Holders of Common Stock are entitled to receive dividends when and as
declared by Pall's Board of Directors out of funds legally available therefor.
In the event of the liquidation, dissolution or winding up of Pall, holders of
Common Stock would be entitled to share ratably in all corporate assets
available for distribution to shareholders. The holders of Common Stock are not
subject to further calls or assessments by Pall and have no preemptive,
subscription or conversion rights. The Common Stock is not redeemable.
Voting Rights
The holders of Common Stock are entitled to one vote per share on all
matters submitted to shareholders, and the holders of a majority of the
outstanding shares constitute a quorum at any meeting of shareholders.

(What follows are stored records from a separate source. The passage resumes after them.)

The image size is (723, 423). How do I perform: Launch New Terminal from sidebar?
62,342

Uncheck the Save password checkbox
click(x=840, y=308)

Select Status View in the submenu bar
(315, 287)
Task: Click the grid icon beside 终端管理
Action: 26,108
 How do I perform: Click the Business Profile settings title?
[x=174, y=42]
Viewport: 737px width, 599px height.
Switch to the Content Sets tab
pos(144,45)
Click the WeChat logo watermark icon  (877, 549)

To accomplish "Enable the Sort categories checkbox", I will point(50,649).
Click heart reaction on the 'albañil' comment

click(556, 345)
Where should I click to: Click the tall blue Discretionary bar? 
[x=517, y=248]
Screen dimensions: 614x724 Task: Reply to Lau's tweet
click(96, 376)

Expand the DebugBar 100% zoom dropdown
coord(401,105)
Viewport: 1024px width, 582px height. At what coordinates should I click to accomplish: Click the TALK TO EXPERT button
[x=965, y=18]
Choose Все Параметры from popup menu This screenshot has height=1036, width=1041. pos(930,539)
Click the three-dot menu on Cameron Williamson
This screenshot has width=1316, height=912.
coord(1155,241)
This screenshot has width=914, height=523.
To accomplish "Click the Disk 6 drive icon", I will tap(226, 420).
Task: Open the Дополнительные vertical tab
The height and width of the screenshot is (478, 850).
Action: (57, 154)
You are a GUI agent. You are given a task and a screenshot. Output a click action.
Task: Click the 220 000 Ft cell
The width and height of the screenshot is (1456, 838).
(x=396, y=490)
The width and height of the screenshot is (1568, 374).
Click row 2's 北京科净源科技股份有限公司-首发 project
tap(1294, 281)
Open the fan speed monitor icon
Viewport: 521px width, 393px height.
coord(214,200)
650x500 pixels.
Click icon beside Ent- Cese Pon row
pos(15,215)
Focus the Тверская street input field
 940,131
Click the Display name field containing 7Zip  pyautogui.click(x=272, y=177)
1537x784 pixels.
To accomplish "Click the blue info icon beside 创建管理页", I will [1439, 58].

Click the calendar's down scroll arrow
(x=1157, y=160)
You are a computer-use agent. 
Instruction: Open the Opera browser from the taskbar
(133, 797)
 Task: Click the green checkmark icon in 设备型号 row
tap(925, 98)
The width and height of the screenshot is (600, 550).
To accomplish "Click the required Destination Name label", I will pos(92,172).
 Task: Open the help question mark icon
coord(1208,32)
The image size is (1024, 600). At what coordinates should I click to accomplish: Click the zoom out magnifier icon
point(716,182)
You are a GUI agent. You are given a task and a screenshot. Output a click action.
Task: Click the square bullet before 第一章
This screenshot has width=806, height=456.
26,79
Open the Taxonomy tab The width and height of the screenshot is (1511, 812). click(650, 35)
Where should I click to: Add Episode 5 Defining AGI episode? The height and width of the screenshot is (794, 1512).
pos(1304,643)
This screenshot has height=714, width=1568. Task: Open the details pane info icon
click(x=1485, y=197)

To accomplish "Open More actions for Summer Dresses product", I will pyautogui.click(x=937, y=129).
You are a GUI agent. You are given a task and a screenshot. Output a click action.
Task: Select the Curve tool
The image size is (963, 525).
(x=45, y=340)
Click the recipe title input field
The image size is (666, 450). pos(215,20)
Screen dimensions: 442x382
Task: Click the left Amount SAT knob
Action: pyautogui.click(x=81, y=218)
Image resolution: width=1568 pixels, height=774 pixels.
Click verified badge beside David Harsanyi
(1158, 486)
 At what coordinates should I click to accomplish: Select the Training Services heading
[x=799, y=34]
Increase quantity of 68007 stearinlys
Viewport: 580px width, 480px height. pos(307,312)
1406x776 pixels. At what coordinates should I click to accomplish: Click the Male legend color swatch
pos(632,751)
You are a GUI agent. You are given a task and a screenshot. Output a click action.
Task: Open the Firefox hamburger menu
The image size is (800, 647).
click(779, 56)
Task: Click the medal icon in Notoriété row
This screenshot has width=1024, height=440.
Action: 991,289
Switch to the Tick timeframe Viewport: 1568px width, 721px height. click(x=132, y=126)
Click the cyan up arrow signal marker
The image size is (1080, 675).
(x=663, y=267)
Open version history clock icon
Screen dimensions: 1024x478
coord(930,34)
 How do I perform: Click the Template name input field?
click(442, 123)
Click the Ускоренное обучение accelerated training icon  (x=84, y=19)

Directors of Pall are elected by a plurality of the votes cast at a meeting
of shareholders. The Common Stock does not have cumulative voting rights;
therefore, the holders of a majority of the outstanding shares of Common Stock
can elect all directors of Pall.
In general, shareholder action other than the election of directors must be
authorized by a majority of the votes cast at a meeting of shareholders.
However, the NYBCL provides that certain extraordinary matters, such as a merger
or consolidation in which Pall is a constituent corporation, a sale or other
disposition of all or substantially all of Pall's assets, and the dissolution of
Pall, would require the vote of the holders of two-thirds of all outstanding
shares. Most amendments to Pall's certificate of incorporation require the vote
of the holders of a majority of all outstanding shares.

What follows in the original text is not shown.